*DESCRIPTION OF THE TASK*.
Before doing anything else, copy the entries below exactly.
[Opening STUDY MATERIAL section]
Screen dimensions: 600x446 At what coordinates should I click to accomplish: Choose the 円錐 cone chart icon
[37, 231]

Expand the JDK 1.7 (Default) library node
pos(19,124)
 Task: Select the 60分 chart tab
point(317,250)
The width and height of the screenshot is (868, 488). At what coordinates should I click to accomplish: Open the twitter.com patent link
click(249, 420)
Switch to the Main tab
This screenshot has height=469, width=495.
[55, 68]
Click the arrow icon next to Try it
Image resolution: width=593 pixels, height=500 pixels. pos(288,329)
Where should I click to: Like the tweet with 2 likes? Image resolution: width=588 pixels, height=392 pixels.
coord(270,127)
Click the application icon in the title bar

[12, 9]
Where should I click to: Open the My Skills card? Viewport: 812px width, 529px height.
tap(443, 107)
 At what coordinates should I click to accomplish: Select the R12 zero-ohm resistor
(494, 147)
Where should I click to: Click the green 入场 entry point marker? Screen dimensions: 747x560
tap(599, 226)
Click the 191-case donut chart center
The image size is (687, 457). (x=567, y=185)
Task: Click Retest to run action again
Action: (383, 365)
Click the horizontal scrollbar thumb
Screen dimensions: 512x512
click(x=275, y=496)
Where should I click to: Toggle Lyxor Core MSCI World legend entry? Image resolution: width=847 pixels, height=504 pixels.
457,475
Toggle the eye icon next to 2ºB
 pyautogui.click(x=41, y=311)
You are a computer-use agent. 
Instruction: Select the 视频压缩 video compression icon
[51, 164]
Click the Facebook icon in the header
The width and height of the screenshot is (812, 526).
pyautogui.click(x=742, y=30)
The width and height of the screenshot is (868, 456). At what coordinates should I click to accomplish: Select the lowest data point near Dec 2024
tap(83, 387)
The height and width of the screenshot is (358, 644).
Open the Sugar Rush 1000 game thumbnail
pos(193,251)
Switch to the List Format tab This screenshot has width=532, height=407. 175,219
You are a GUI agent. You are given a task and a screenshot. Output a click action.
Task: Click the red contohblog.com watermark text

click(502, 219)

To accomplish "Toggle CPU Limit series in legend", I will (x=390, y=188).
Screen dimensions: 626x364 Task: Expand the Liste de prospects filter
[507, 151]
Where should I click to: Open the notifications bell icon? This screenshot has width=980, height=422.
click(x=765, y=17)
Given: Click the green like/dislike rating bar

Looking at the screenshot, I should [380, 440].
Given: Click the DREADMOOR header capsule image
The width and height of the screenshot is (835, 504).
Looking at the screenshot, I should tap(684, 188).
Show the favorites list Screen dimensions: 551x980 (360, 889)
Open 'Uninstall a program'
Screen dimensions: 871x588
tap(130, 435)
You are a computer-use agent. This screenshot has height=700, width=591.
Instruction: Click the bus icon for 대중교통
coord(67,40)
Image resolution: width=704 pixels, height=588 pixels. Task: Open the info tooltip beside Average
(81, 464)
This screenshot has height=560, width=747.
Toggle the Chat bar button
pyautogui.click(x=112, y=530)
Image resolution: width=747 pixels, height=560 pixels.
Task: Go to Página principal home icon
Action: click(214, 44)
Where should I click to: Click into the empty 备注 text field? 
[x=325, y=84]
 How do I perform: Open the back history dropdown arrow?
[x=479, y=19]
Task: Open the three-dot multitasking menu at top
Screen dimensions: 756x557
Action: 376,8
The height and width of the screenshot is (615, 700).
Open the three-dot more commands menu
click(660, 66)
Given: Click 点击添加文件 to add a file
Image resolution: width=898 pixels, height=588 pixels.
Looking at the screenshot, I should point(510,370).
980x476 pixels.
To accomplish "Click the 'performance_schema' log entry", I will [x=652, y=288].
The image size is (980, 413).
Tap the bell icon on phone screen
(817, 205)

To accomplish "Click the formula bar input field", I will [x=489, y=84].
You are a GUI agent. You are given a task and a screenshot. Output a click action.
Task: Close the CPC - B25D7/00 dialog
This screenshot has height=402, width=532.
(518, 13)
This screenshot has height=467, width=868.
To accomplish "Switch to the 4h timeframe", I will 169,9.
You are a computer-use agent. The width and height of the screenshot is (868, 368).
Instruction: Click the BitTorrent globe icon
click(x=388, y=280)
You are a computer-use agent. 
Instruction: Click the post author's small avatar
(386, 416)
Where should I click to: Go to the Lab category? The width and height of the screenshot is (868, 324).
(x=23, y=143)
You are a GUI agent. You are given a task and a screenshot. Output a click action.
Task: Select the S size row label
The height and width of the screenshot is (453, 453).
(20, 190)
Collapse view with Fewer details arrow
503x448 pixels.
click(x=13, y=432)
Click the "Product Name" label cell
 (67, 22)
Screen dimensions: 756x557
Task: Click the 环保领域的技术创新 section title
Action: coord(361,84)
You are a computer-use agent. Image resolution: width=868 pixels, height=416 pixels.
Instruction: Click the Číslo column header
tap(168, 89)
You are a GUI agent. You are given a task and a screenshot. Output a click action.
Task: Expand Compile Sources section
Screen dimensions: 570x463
[Closing STUDY MATERIAL section]
*PROBLEM SOLUTION*.
Screen dimensions: 600x446 At what coordinates should I click to accomplish: Choose the 円錐 cone chart icon
[37, 231]

Expand the JDK 1.7 (Default) library node
pos(19,124)
 Task: Select the 60分 chart tab
point(317,250)
The width and height of the screenshot is (868, 488). At what coordinates should I click to accomplish: Open the twitter.com patent link
click(249, 420)
Switch to the Main tab
This screenshot has height=469, width=495.
[55, 68]
Click the arrow icon next to Try it
Image resolution: width=593 pixels, height=500 pixels. pos(288,329)
Where should I click to: Like the tweet with 2 likes? Image resolution: width=588 pixels, height=392 pixels.
coord(270,127)
Click the application icon in the title bar

[12, 9]
Where should I click to: Open the My Skills card? Viewport: 812px width, 529px height.
tap(443, 107)
 At what coordinates should I click to accomplish: Select the R12 zero-ohm resistor
(494, 147)
Where should I click to: Click the green 入场 entry point marker? Screen dimensions: 747x560
tap(599, 226)
Click the 191-case donut chart center
The image size is (687, 457). (x=567, y=185)
Task: Click Retest to run action again
Action: (383, 365)
Click the horizontal scrollbar thumb
Screen dimensions: 512x512
click(x=275, y=496)
Where should I click to: Toggle Lyxor Core MSCI World legend entry? Image resolution: width=847 pixels, height=504 pixels.
457,475
Toggle the eye icon next to 2ºB
 pyautogui.click(x=41, y=311)
You are a computer-use agent. 
Instruction: Select the 视频压缩 video compression icon
[51, 164]
Click the Facebook icon in the header
The width and height of the screenshot is (812, 526).
pyautogui.click(x=742, y=30)
The width and height of the screenshot is (868, 456). At what coordinates should I click to accomplish: Select the lowest data point near Dec 2024
tap(83, 387)
The height and width of the screenshot is (358, 644).
Open the Sugar Rush 1000 game thumbnail
pos(193,251)
Switch to the List Format tab This screenshot has width=532, height=407. 175,219
You are a GUI agent. You are given a task and a screenshot. Output a click action.
Task: Click the red contohblog.com watermark text

click(502, 219)

To accomplish "Toggle CPU Limit series in legend", I will (x=390, y=188).
Screen dimensions: 626x364 Task: Expand the Liste de prospects filter
[507, 151]
Where should I click to: Open the notifications bell icon? This screenshot has width=980, height=422.
click(x=765, y=17)
Given: Click the green like/dislike rating bar

Looking at the screenshot, I should [380, 440].
Given: Click the DREADMOOR header capsule image
The width and height of the screenshot is (835, 504).
Looking at the screenshot, I should tap(684, 188).
Show the favorites list Screen dimensions: 551x980 (360, 889)
Open 'Uninstall a program'
Screen dimensions: 871x588
tap(130, 435)
You are a computer-use agent. This screenshot has height=700, width=591.
Instruction: Click the bus icon for 대중교통
coord(67,40)
Image resolution: width=704 pixels, height=588 pixels. Task: Open the info tooltip beside Average
(81, 464)
This screenshot has height=560, width=747.
Toggle the Chat bar button
pyautogui.click(x=112, y=530)
Image resolution: width=747 pixels, height=560 pixels.
Task: Go to Página principal home icon
Action: click(214, 44)
Where should I click to: Click into the empty 备注 text field? 
[x=325, y=84]
 How do I perform: Open the back history dropdown arrow?
[x=479, y=19]
Task: Open the three-dot multitasking menu at top
Screen dimensions: 756x557
Action: 376,8
The height and width of the screenshot is (615, 700).
Open the three-dot more commands menu
click(660, 66)
Given: Click 点击添加文件 to add a file
Image resolution: width=898 pixels, height=588 pixels.
Looking at the screenshot, I should point(510,370).
980x476 pixels.
To accomplish "Click the 'performance_schema' log entry", I will [x=652, y=288].
The image size is (980, 413).
Tap the bell icon on phone screen
(817, 205)

To accomplish "Click the formula bar input field", I will [x=489, y=84].
You are a GUI agent. You are given a task and a screenshot. Output a click action.
Task: Close the CPC - B25D7/00 dialog
This screenshot has height=402, width=532.
(518, 13)
This screenshot has height=467, width=868.
To accomplish "Switch to the 4h timeframe", I will 169,9.
You are a computer-use agent. The width and height of the screenshot is (868, 368).
Instruction: Click the BitTorrent globe icon
click(x=388, y=280)
You are a computer-use agent. 
Instruction: Click the post author's small avatar
(386, 416)
Where should I click to: Go to the Lab category? The width and height of the screenshot is (868, 324).
(x=23, y=143)
You are a GUI agent. You are given a task and a screenshot. Output a click action.
Task: Select the S size row label
The height and width of the screenshot is (453, 453).
(20, 190)
Collapse view with Fewer details arrow
503x448 pixels.
click(x=13, y=432)
Click the "Product Name" label cell
 (67, 22)
Screen dimensions: 756x557
Task: Click the 环保领域的技术创新 section title
Action: coord(361,84)
You are a computer-use agent. Image resolution: width=868 pixels, height=416 pixels.
Instruction: Click the Číslo column header
tap(168, 89)
You are a GUI agent. You are given a task and a screenshot. Output a click action.
Task: Expand Compile Sources section
Screen dimensions: 570x463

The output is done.